Monday, August 13, 2012

In defense of Lane Kiffin

Very few people in college football are as polarizing as USC's Lane Kiffin. He's much like the Miami Hurricanes of the 1980's - you either love him or hate him. There's no middle ground.

Regardless of how you feel about him, it's time that someone called out USA Today for revealing Lane Kiffin's ballot.

Let's quickly recap what happened. Reporters tell Kiffin that Rich Rodriguez voted USC as the number one team in the land. Kiffin responds: "I would not vote USC No.1, I can tell you that". Shortly afterward, USA Today publishes an article revealing that Kiffin placed the Trojans in top spot on his ballot.

Here's how the publication justified its interference:

"Each coach's vote normally is kept confidential until the final vote of the regular season under an agreement between USA TODAY Sports and the American Football Coaches Association. However, when a voter volunteers false or misleading information about his vote in public, then USA TODAY Sports, in its oversight role as administrator of the poll, will set the record straight to protect the poll's integrity."


This type of unprofessionalism makes me sick.

USA Today is fooling itself if it believes anything that Kiffin did damaged the integrity of its poll. Most of the coaches don't watch all of the games (and rightfully so because they're preparing for the next opponent), making the poll more of a beauty contest than an accurate assessment of a team's merits.
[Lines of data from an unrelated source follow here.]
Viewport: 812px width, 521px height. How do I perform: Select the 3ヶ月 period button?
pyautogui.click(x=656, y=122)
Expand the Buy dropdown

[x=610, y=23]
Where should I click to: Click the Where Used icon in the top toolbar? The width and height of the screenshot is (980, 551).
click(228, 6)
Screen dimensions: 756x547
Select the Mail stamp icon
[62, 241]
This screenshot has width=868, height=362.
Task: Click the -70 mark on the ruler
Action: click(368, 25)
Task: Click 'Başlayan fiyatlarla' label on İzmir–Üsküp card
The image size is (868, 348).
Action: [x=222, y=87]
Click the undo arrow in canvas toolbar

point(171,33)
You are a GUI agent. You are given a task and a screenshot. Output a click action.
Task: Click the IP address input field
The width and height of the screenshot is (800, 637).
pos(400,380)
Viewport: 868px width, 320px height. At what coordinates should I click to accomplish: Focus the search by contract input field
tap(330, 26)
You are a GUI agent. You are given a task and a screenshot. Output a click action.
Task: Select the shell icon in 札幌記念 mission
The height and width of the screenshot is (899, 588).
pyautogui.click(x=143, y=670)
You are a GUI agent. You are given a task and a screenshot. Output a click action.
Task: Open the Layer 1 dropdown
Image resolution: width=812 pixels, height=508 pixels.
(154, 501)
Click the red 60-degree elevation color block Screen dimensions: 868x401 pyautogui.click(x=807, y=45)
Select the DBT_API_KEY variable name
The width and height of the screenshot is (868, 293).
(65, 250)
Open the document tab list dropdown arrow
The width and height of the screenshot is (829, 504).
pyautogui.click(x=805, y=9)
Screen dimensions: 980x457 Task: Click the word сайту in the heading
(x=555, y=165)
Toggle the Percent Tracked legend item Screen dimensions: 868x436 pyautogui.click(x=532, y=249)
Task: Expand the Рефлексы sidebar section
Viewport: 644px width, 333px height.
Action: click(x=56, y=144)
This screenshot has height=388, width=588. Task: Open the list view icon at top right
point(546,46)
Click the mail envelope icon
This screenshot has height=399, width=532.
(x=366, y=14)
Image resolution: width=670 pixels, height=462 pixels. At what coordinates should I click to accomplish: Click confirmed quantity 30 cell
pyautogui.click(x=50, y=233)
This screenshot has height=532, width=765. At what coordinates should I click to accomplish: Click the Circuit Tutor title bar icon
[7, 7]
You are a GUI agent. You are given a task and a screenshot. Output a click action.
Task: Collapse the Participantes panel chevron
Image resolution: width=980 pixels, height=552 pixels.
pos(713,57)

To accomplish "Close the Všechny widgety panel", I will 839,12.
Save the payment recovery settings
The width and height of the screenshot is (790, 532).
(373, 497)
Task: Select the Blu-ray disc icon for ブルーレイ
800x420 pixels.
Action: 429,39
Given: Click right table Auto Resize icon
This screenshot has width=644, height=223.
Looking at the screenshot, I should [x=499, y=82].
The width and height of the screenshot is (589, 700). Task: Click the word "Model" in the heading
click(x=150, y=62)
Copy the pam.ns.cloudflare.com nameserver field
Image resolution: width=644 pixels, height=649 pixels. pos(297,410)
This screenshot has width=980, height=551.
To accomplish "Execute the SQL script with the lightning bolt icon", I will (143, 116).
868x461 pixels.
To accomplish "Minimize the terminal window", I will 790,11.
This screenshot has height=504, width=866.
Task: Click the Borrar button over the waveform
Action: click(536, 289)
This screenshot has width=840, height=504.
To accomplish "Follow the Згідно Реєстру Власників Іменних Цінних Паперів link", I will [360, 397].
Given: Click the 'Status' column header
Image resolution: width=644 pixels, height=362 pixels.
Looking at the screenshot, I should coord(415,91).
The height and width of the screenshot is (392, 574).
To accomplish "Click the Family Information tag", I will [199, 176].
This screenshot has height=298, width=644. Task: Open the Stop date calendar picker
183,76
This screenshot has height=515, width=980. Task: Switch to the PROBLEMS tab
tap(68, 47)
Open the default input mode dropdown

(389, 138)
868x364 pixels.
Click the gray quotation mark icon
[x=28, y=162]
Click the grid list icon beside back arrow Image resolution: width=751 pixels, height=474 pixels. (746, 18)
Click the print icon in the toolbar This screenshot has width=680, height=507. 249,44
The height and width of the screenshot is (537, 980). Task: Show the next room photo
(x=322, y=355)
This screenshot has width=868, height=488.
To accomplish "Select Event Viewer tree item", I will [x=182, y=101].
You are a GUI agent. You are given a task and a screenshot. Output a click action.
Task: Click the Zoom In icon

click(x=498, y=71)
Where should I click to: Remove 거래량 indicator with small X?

Even if, and that's a big if, Kiffin did provide false information, USA Today could have handled things much differently. If they felt that his comments did not reflect his ballot, they should have made an attempt to qualify his comments or at least place some sort of context around it, rather than writing a "liar, liar pants on fire" article about it.

More importantly, the USA Today Poll now has a credibility problem. As USC's Tim Tessalone pointed out, the poll told its participants that all ballots would remain confidential with the exception of the final poll. Giving this information to a reporter, or to anyone not involved with administration of the poll, breaches that agreement.

It's too bad the people over at USA Today chose to make the news, rather than report the news.